Ceph is a highly scalable, software-defined storage system that unifies object, block, and file storage, making it ideal for enterprises, academic institutions, and beyond. Leveraging the advanced CRUSH algorithm, Ceph ensures rapid scaling without downtime and mitigates single points of failure and performance bottlenecks. Its self-managing and self-healing capabilities offer unparalleled reliability and data integrity, automatically rectifying issues before they become apparent. Ceph's flexibility allows it to be tailored to existing setups or deployed on commodity hardware, providing a cost-effective alternative to traditional, proprietary storage solutions. This makes Ceph an excellent choice for handling rapid and unpredictable data growth, enhancing performance, and supporting diverse storage needs, all while simplifying infrastructure and driving innovations in AI and ML.
Install and Configure Rook/Ceph
Prerequisites
I want to quickly address a few points before we begin the setup procedure.

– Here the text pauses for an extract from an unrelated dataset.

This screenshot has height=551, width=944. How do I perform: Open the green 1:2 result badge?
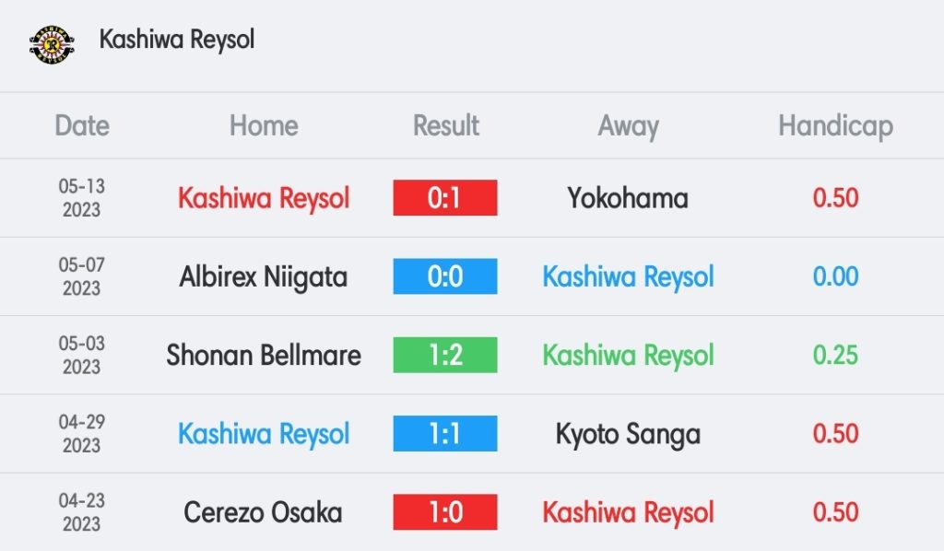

There are some requirements associated with Rook and I want to ensure that you don't proceed any further if your cluster does not meet those. Rook supports Kubernetes versions v1.25 through v1.30, so if you installed your cluster recently, you should be good here. The Rook operator also mandates the presence of specific Linux Kernel modules, however most modern Linux distributions should have these already.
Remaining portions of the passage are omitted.